[TriLUG] How to move root partition?

Tom Bryan tbryan at python.net
Mon May 31 23:56:08 EDT 2004


On Monday 31 May 2004 12:27 pm, Michael Hrivnak wrote:
> Boot knoppix or equivalent, and mount the old and new partition.  It'll go
> faster if the two drives are on different IDE channels.
>
> cp -avx /mnt/old/* /mnt/new/
>
> I suggest reading the man page to see just what those flags are doing.

Thanks.  That seemed to copy everything, but do I need to do something special 
with the kernel image?  Or am I forgetting something silly?  I'm getting the 
following error in grub

kernel /boot/vmlinuz-2.4.20-8 ro root=/dev/hdb1
Error 15: File not found

/dev/hda8 was my old root partition.  /dev/hdb1 is supposed to be my new root 
partition when I'm all done.  grub.conf looks like this on both partitions:

default=0
timeout=10
splashimage=(hd1,0)/boot/grub/splash.xpm.gz
title Red Hat Linux (2.4.20-8)
        root (hd0,7)
        kernel /boot/vmlinuz-2.4.20-8 ro root=/dev/hda8
        initrd /boot/initrd-2.4.20-8.img
title Red Hat Linux (2.4.20-8 new hard drive)
        root (hd1,0)
        kernel /boot/vmlinuz-2.4.20-8 ro root=/dev/hdb1
        initrd /boot/initrd-2.4.20-8.img

/boot/vmlinuz-2.4.20-8 was copied using cp -avx from /dev/hda8 to /dev/hdb1 
(while they were both mounted from using Knoppix).  I ran rdev to switch 
/boot/vmlinux-2.4.20-8 on /dev/hdb1's root device to /dev/hdb.  

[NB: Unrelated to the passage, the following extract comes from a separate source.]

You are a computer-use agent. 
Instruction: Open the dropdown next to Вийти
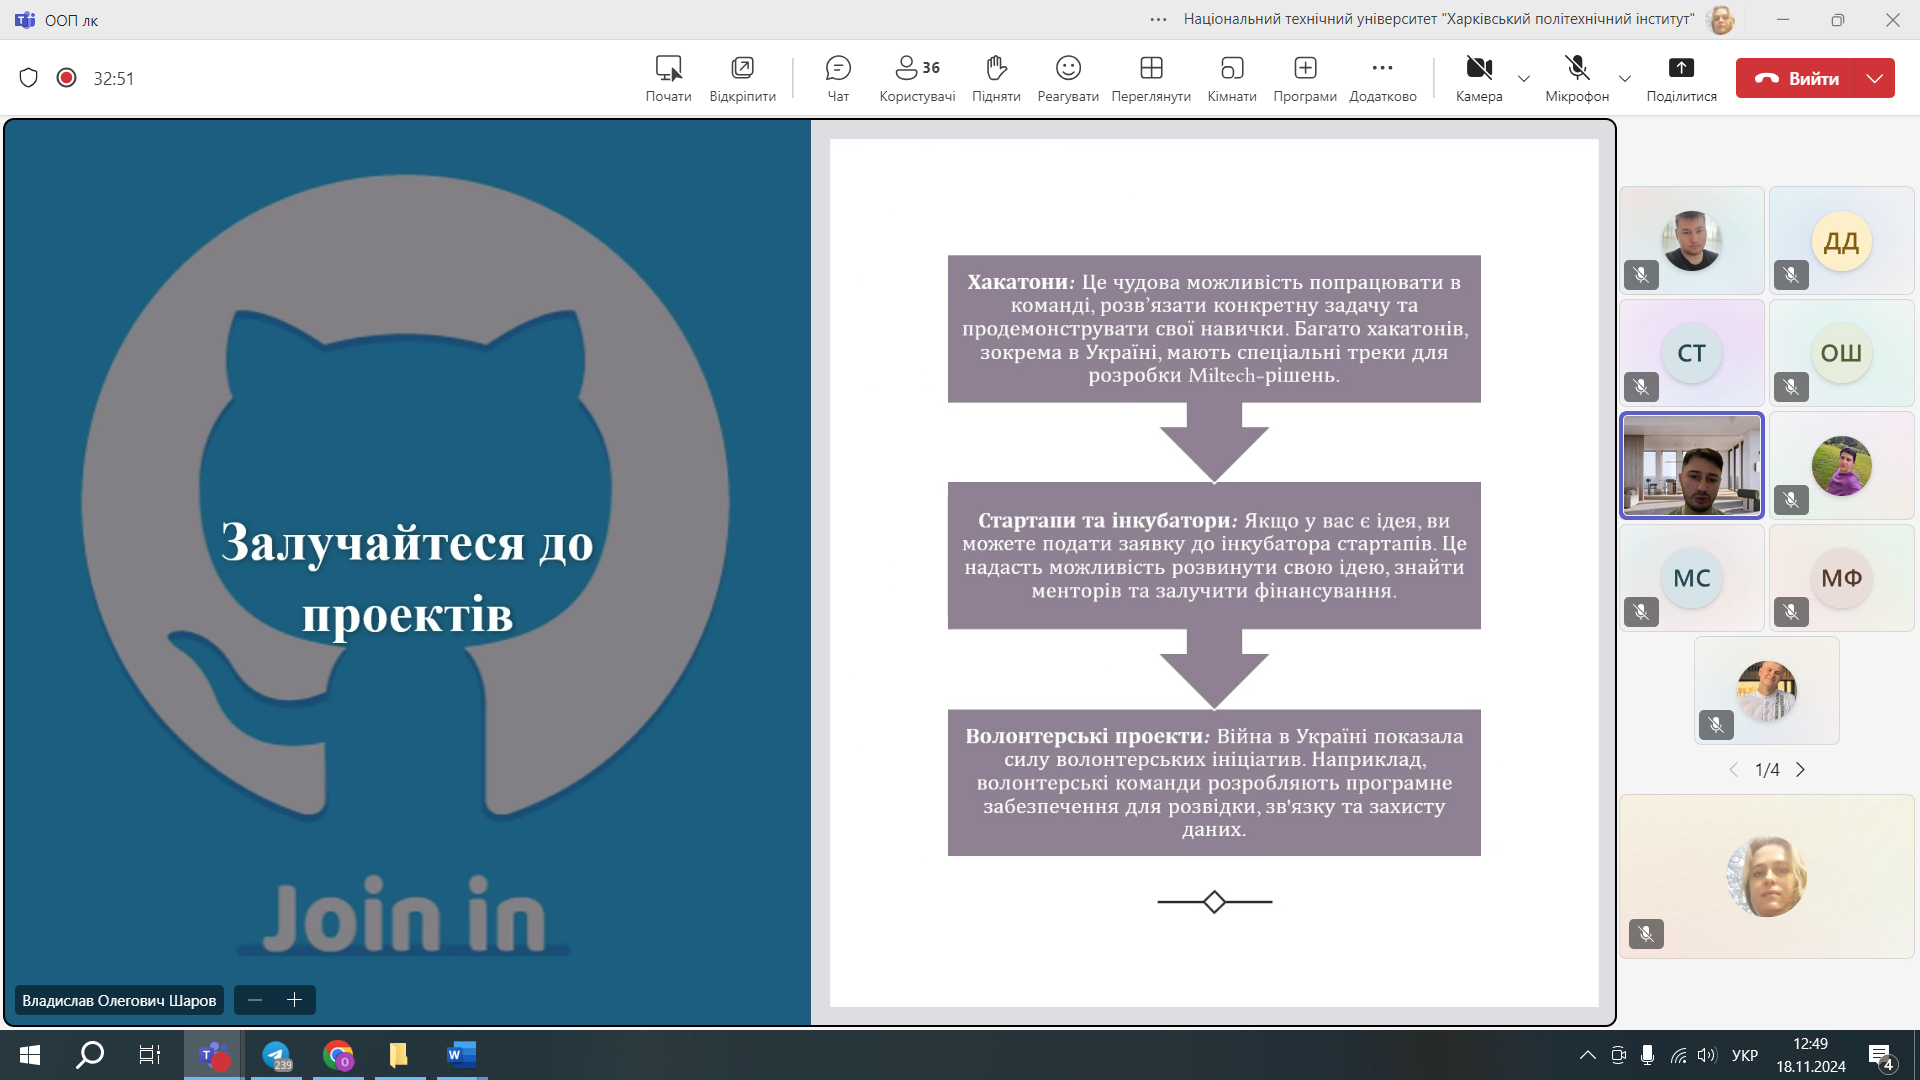tap(1874, 78)
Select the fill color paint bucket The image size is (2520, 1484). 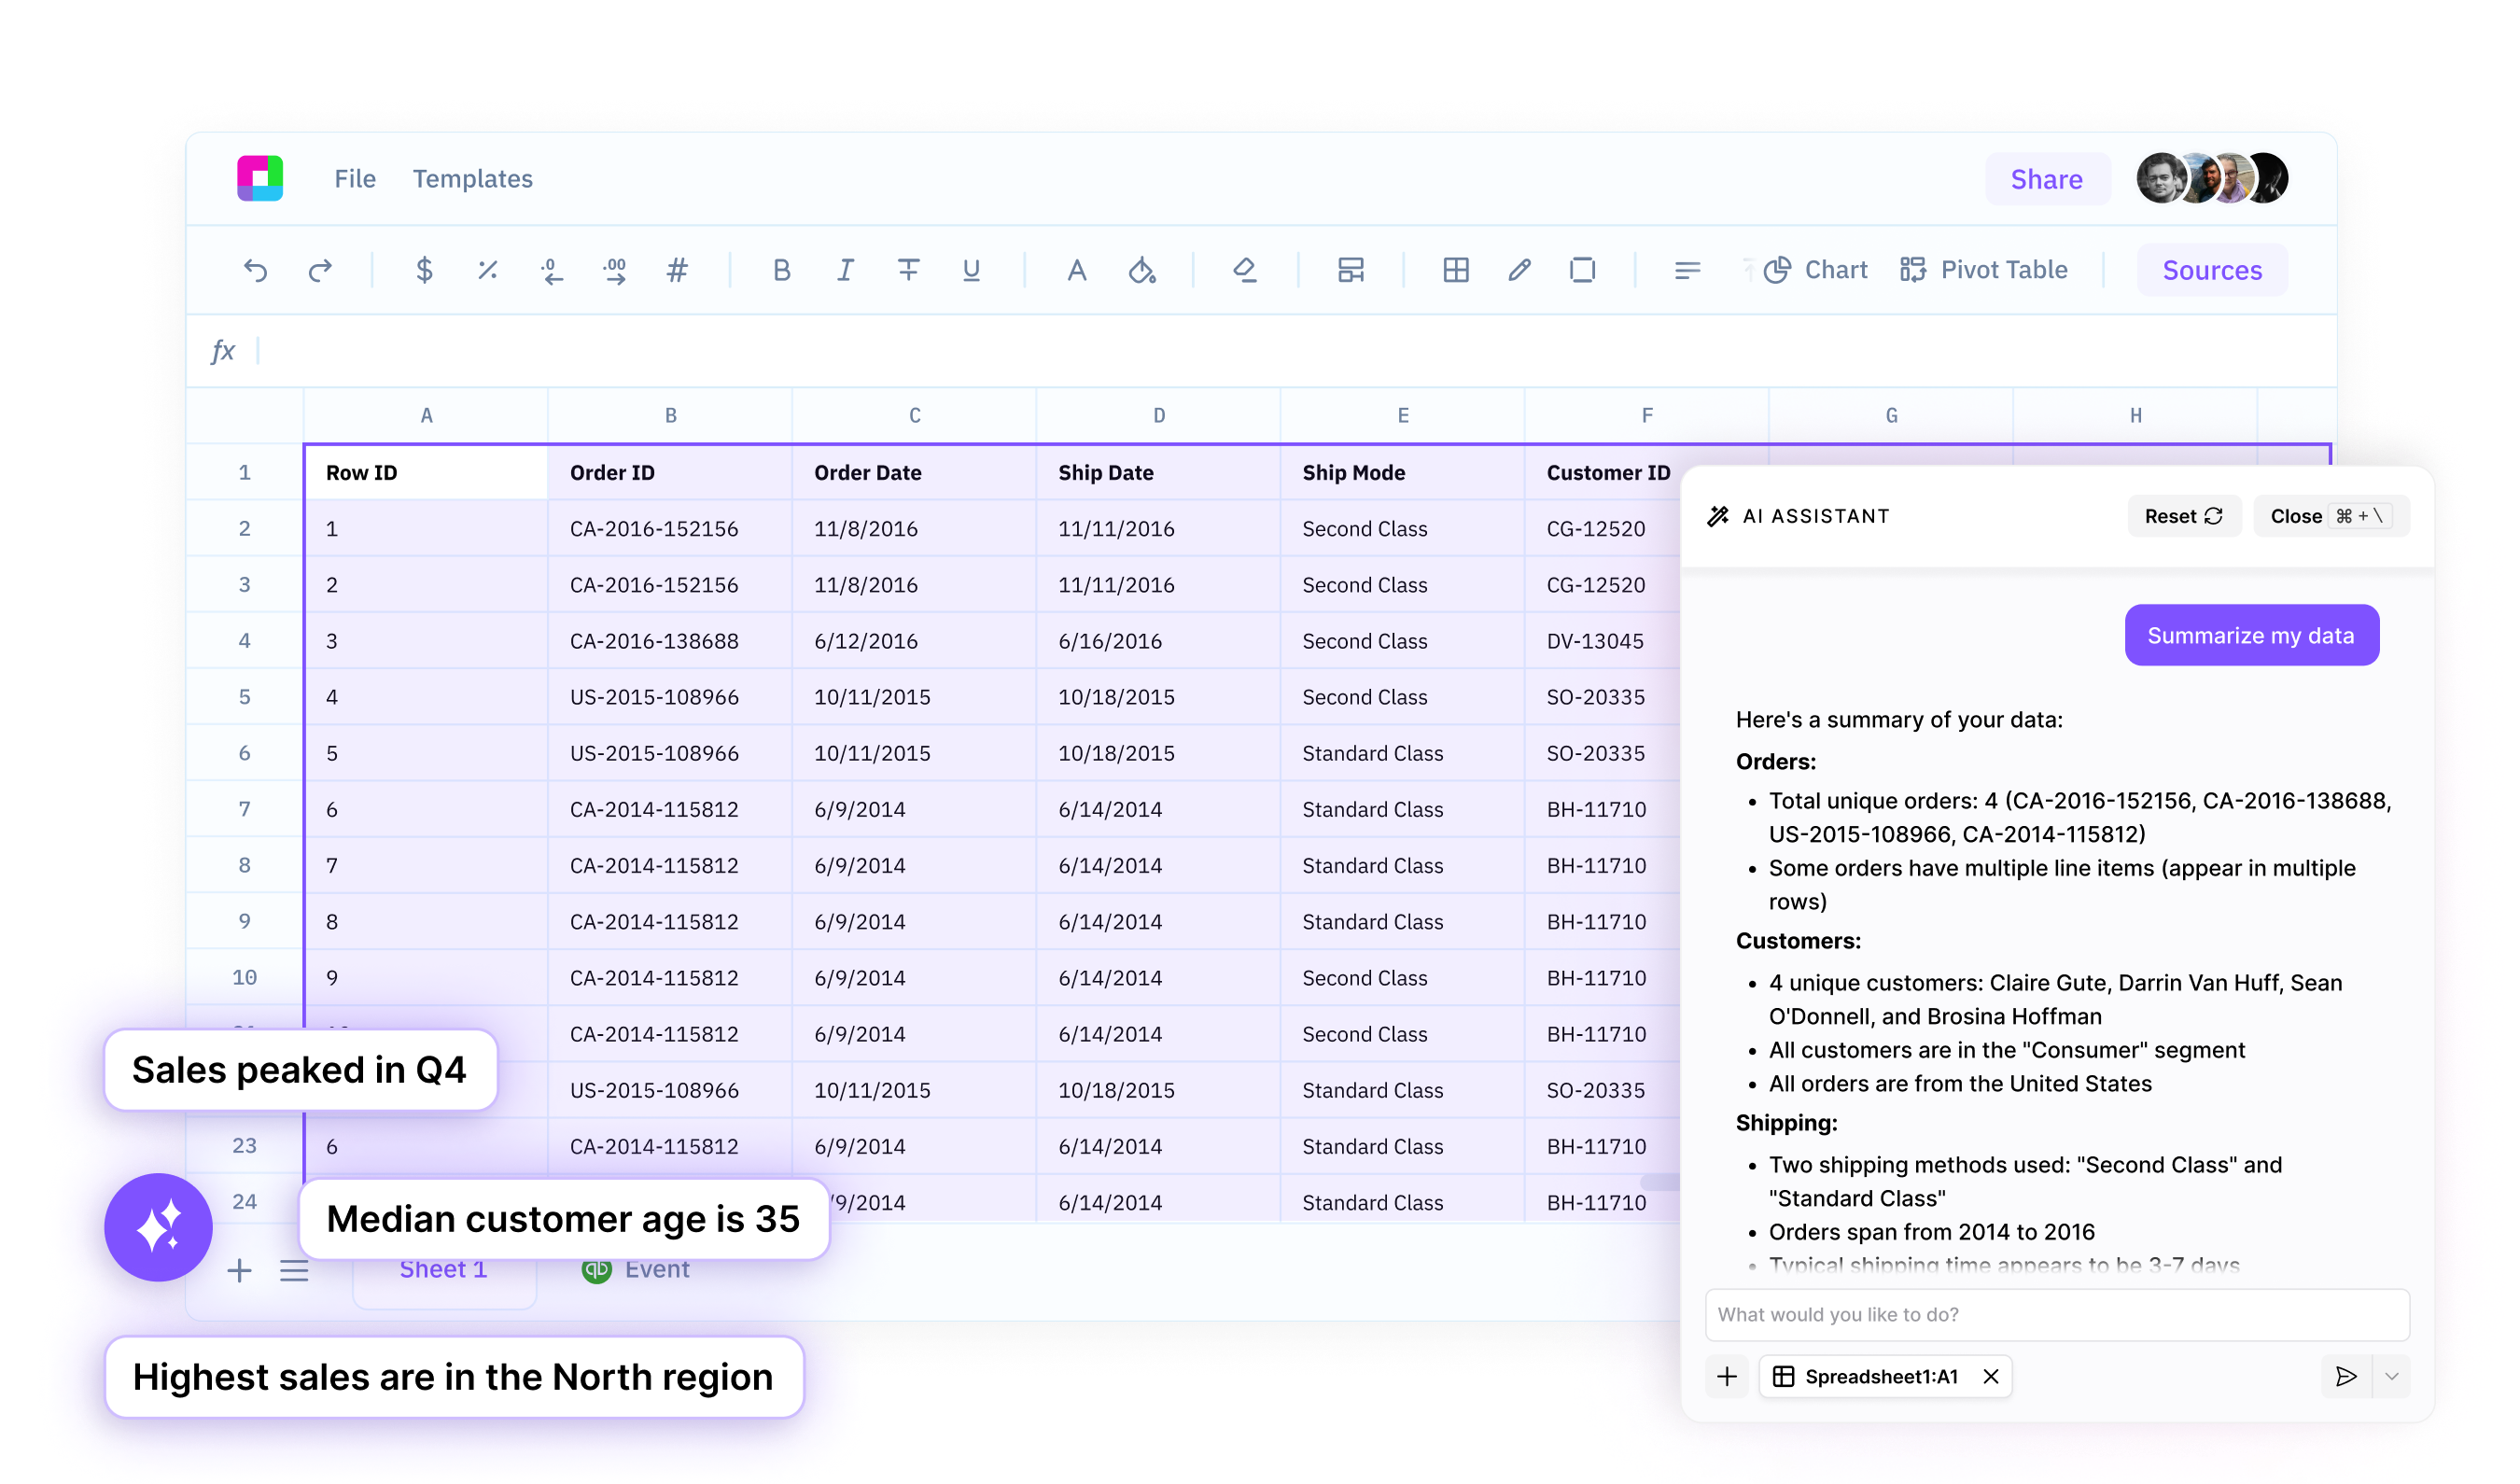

When I boot up to grub (probably still booting off of /dev/hda at the moment) 
and drop to the command prompt, I get interesting results from find.  If I 
type find /boot/grub/device.map or find /boot/vmlinuz (the symlink), grub 
lists both (hd0,7) and (hd1,0) as locations for the file.  If I type find 
vmlinuz-2.4.20-8 or find vmlinux-2.4.20-8, grub only finds the one in 
(hd0,7).  

Does that indicate something wrong with the copied kernel image?  Or do I need 
to do something to make the kernel image on /dev/hdb1 available to grub?

> I'm pretty sure the limitation you are referring to is bios-specific. 
> Rather than squeezing your root partition when this is a problem, you might
> try making a /boot partition. 

I have not yet created a separate /boot.